- **Task A**
According to the text on the film Aambala, who composed its music?
- **Task B**
Pick up the Aambala plot summary where it ends and keep writing it.

Aambala () is a 2015 Indian Tamil-language action comedy film co-written, co-produced and directed by Sundar C. Produced by Vishal, it features him in the leading role alongside an ensemble cast including Hansika Motwani, Prabhu, Vaibhav, Santhanam, Sathish,  Ramya Krishnan, Kiran Rathod, Aishwarya, Maadhavi Latha, Madhuurima, and Pradeep Rawat. The music was composed by Hiphop Tamizha.

The film released on 14 January 2015 on the occasion of Pongal with mixed reviews and ended up as a decent hit clashing towards with I and Darling.

Plot
Saravanan (Vishal) lives in Ooty, and runs a business of gathering people for politicians and events. One day, he meets Maya (Hansika Motwani), and falls for her. However, "RDX" Rajasekhar (Santhanam) also falls in love with her. Saravanan convinces Rajasekhar to not fall for Maya by saying she's too high class. Rajasekhar is a police inspector. Due to several mishaps caused, he is fired and starts working as a hotel doorman. He is shocked to find Saravanan and Maya going out together. He asks Saravanan how he made Maya fall in love with him. As Saravanan finishes his story, it is revealed Saravanan indirectly caused those mishaps that led to Rajasekhar's firing. Enraged, Rajasekhar hires Kumaran (Vaibhav), who is a specialist in breakups. Kumaran then sends a woman (Andrea Jeremiah) to cause a conflict in Saravanan and Maya's relationship.

- **Entries provided**
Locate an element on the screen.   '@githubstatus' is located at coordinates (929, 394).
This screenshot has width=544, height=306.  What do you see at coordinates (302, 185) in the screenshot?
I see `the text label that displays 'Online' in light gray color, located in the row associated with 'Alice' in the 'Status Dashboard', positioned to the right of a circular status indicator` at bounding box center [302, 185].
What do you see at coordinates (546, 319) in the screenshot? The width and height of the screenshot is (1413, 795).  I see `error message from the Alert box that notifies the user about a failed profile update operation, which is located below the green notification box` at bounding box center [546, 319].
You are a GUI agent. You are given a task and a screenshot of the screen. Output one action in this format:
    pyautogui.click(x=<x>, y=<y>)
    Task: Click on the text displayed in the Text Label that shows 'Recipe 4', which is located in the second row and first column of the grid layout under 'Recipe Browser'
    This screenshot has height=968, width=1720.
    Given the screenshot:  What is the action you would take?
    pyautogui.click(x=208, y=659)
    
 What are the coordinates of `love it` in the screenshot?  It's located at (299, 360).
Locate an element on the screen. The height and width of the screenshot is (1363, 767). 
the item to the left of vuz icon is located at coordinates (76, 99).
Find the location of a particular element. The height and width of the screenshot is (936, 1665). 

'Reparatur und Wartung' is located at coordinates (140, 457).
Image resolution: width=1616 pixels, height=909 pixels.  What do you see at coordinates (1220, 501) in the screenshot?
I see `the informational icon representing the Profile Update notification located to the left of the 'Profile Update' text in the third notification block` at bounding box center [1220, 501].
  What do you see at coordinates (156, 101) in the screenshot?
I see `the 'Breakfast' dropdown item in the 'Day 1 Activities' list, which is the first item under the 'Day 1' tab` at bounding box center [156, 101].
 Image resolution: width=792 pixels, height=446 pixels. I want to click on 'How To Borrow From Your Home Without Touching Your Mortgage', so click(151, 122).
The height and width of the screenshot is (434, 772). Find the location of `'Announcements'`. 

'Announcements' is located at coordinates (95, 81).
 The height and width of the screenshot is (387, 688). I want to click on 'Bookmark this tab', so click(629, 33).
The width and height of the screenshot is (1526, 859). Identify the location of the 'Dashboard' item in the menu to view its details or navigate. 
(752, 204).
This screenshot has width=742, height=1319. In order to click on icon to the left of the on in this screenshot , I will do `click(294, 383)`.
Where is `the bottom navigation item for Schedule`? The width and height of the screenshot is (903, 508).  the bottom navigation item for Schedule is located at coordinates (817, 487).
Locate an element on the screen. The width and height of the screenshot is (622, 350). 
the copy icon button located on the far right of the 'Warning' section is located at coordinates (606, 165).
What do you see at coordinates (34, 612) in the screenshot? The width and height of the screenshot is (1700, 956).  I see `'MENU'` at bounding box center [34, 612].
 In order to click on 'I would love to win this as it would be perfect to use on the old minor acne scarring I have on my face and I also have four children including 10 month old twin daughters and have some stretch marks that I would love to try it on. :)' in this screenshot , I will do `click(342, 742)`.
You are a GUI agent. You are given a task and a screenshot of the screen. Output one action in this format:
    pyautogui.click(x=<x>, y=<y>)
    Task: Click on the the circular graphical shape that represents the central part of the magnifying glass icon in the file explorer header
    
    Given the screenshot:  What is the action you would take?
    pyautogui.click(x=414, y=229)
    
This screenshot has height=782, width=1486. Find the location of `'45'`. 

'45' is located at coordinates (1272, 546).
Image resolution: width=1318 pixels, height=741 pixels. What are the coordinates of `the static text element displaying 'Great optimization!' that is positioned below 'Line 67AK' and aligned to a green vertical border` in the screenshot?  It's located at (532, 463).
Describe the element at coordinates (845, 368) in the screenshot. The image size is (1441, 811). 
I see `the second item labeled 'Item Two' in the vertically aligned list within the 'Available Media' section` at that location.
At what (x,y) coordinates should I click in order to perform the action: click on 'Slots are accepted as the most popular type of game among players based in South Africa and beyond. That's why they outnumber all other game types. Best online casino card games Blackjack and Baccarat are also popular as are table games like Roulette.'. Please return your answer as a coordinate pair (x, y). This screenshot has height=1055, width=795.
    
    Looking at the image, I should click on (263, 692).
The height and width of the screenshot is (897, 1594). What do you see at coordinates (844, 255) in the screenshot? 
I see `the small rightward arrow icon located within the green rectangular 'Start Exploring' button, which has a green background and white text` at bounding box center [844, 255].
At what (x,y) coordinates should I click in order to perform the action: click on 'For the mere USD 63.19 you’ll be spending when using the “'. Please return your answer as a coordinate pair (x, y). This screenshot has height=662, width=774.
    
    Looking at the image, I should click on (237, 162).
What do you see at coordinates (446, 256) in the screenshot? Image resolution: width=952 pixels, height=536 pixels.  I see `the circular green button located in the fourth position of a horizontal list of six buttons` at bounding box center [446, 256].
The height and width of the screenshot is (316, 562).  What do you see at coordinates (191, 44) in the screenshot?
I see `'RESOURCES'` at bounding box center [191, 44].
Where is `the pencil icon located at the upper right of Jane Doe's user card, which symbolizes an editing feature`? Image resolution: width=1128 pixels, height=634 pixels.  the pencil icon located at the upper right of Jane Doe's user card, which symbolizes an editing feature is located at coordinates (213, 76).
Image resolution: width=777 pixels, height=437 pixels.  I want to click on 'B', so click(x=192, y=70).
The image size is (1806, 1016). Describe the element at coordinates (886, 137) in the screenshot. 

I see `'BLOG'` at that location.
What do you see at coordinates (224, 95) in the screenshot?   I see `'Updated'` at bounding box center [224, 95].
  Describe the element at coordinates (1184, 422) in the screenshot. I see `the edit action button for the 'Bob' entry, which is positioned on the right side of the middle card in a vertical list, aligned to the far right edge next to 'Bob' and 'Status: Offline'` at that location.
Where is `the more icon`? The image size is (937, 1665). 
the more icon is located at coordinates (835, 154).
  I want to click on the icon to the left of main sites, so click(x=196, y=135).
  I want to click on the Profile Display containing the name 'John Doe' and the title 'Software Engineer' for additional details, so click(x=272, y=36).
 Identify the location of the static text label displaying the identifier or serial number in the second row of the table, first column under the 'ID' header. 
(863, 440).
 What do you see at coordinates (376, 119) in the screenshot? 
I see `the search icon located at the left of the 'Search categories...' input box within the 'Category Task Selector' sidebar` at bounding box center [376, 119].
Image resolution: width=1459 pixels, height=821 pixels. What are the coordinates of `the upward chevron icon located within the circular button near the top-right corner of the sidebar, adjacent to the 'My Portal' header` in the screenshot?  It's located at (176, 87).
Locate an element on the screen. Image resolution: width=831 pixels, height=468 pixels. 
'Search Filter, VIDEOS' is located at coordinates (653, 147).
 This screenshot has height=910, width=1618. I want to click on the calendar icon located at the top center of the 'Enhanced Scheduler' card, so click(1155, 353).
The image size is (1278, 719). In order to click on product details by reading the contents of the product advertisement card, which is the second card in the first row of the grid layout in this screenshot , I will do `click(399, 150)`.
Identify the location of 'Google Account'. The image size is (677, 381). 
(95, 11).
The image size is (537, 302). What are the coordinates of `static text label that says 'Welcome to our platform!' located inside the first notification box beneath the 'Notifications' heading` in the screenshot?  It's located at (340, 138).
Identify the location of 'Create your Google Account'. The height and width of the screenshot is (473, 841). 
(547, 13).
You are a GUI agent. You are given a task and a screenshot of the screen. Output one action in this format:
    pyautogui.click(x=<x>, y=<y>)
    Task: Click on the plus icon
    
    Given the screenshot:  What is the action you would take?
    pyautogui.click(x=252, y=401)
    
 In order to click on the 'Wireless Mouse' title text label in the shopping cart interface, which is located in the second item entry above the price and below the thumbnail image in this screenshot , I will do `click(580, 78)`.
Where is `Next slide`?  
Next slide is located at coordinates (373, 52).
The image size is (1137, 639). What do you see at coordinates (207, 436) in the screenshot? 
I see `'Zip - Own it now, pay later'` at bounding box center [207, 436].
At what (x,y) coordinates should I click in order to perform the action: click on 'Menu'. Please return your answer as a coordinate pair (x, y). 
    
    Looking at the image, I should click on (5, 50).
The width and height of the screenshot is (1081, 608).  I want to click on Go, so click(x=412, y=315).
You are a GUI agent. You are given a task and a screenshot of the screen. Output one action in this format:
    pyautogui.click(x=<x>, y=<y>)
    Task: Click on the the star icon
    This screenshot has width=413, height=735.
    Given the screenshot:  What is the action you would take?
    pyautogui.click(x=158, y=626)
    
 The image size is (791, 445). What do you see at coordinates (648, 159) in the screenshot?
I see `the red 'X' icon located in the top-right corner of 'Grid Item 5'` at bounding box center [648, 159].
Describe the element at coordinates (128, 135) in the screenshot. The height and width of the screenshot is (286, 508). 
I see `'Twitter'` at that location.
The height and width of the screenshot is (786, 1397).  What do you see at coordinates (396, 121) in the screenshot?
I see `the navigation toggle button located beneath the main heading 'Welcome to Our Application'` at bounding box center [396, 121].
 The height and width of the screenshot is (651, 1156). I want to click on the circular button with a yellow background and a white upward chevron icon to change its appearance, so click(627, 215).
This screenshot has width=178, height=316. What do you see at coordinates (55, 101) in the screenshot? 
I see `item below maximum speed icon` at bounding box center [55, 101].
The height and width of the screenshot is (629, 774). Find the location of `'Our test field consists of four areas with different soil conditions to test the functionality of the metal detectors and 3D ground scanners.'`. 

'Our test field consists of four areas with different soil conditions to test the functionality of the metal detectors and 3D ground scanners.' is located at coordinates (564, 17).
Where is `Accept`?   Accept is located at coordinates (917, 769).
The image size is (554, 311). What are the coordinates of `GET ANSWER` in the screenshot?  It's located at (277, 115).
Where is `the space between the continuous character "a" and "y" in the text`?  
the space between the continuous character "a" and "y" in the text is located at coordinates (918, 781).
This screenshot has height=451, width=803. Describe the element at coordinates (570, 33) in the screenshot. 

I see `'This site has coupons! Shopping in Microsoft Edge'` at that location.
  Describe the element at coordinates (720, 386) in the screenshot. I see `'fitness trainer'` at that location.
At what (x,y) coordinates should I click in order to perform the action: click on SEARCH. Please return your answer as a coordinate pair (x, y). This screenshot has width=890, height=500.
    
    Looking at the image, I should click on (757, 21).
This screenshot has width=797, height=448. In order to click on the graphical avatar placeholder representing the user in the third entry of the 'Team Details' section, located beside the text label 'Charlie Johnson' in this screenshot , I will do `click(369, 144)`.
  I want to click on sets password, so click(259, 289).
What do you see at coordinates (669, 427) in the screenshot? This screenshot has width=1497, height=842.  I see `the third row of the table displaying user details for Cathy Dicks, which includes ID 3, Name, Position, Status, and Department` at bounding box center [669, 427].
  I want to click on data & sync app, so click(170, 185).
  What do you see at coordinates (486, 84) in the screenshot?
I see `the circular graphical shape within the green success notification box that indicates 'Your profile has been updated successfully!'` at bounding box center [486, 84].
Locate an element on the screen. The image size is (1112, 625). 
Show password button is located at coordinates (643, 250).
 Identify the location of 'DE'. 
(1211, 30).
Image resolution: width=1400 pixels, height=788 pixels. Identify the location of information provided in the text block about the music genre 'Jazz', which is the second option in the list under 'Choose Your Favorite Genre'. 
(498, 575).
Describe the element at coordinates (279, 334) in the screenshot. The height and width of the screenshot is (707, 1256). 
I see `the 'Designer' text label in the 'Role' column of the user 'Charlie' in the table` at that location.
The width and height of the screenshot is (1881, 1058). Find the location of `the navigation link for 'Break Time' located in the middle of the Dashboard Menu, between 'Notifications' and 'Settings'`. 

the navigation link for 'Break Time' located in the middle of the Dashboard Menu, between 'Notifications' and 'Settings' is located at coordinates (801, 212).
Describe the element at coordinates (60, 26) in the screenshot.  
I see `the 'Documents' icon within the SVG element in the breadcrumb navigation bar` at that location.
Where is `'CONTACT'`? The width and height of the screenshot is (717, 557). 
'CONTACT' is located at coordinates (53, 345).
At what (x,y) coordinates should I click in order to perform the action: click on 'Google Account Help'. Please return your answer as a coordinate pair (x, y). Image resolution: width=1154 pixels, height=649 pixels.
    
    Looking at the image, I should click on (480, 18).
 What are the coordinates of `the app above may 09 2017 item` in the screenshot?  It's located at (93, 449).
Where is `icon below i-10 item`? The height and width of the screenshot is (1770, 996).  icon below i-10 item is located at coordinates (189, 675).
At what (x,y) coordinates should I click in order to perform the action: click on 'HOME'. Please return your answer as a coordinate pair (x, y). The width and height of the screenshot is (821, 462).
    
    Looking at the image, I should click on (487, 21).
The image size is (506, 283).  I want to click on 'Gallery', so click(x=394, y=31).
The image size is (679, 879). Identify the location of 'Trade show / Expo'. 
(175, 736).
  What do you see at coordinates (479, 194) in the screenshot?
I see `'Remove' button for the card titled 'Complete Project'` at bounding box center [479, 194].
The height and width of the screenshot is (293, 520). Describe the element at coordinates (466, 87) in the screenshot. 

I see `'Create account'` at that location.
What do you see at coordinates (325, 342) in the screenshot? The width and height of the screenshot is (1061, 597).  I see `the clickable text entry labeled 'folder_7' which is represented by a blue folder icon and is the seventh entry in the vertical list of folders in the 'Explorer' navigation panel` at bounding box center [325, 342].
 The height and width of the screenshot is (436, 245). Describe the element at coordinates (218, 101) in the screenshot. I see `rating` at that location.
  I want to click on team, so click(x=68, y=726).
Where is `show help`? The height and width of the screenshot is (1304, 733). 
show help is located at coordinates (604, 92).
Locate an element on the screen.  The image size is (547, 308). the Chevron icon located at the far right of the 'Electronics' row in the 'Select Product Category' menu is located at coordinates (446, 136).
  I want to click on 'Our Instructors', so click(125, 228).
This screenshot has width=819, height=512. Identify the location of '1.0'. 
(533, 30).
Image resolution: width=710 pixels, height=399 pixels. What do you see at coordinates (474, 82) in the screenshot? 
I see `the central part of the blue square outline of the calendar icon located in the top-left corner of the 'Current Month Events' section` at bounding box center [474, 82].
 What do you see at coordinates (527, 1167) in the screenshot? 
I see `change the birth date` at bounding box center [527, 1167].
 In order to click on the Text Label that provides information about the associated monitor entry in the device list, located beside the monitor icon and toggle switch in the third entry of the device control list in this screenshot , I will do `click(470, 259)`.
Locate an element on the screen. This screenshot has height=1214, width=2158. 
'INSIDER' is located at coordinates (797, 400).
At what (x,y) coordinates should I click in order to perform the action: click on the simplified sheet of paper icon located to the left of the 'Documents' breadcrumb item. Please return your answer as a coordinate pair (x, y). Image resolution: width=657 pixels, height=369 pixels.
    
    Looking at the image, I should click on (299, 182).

- **Task answer A**
Hiphop Tamizha composed the music.

- **Task answer B**
Due to his love failure, Saravanan becomes drunk and falls unconscious. Kumaran, who is also at the bar, drops Saravanan off at his house. Saravanan's mother Thulasi (Tulasi), ashamed of his behaviour, sends him to meet his father Aalavanthan (Prabhu) and younger brother Shakthi (Sathish) at Madurai. There, they meet Aalavanthan and rejoin him. They come to know that Kumaran is also the son of Aalavanthan's ex-lover.

Aalavanthan reveals to his sons that they have three aunts: Periya Ponnu (Ramya Krishnan), Nadu Ponnu (Aishwarya), and Chinna Ponnu (Kiran Rathod). Aalavanthan wants his sons to marry the daughters of their aunts so that their families can reunite once and for all. A reluctant Saravanan helps his brothers and father attend a temple function in disguise to kidnap and marry their cousins, but they kidnap their aunts. They run away before getting caught. Saravanan agrees to the plan after finding out that Periya Ponnu's daughter is none other than Maya.

Periya Ponnu believes the kidnapping was by Pasupathy (Pradeep Rawat), the MLA and ex-servant of Aalavanthan's family. Periya Ponnu decides to run against him in the next election. Pasupathy sends men to kill the aunts, but the brothers save them, disguised as police officers. Using this disguise, the trio gains access to their aunts' house. There, their uncles (Abhishek, Sriman, Gowtham Sundararajan) help facilitate the brothers' affection to their daughters. The trio succeeds in gaining the daughters' love.

Pasupathy provokes Periya Ponnu by wagering that if he loses to her, he will work at her home as a servant, but if she loses, her daughter Maya will marry his son (Rajeev Govinda Pillai). Using his knowledge of politics, Saravanan helps his aunt gain popularity. However, a few days before the elections, the aunts find out that Saravanan's father is their brother Aalavanthan, who they believe killed their father. Their hatred towards Aalavanthan results in them getting Saravanan and his brothers arrested.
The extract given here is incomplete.